Here's the concept: four CDs to be played simultaneously, creating some sort of quadrophonic stereo sound by which you may smoke hash or perhaps stare at your lava lamp.
Here's the reality: Do I wanna buy three more CD players with which to enjoy Zaireeka or, say, eat?
Let me put it to you this way: I have one CD player, a boombox I bought off my ex-roommate for about $15. I got it so cheap because (a) it was old, and (b) the latch that holds the cover of the CD player shut broke in a freak accident. I keep the player shut with a couple of strips of duct tape so the disc will play. I change the tape once every three weeks or so, which isn't often enough. If I could afford a new player, I'd get one. In the meantime, I'm still three short.
And talk about not connecting with your fan base! Have you ever seen a Flaming Lips fan? They spend all their cash on inhalants and detox. They don't have the money for four CD players and, if they did, they'd spend it all on-- you guessed it-- inhalants and detox. And then retox. But not three more CD players.
I tried to make do by listening to each disc on its own, and while it sounded interesting, I was still only getting one- fourth of the whole picture at a time. When I mentally put it all together, I figured it should sound like an acid casualty who sits on a throne, even though he lives in a seedy motel and hands out quaaludes to the newspaper delivery boys. But I could be wrong. I'll never know because I don't have the proper amount of stereo equipment.

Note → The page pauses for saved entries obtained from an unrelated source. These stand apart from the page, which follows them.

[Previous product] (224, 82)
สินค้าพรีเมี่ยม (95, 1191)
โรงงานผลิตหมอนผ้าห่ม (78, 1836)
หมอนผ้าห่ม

If Flaming Lips mastermind Wayne Coyne-- who, up until now, has been amazingly creative without heading off into ridiculousness-- decides to release a mix of all four CDs on one disc, I'm all for it. In the meantime, he may as well have put the freakin' thing on an eight track tape or 6,000 microcassettes that each have one note on them. All Zaireeka is good for now is a mention on "The $25,000 Pyramid."
Contestant #1: "Tofu burgers, Ishtar, pet rocks, Tandy computers, the Flaming Lips' Zaireeka--"
Contestant #2: "Completely useless things no one should have bothered with!"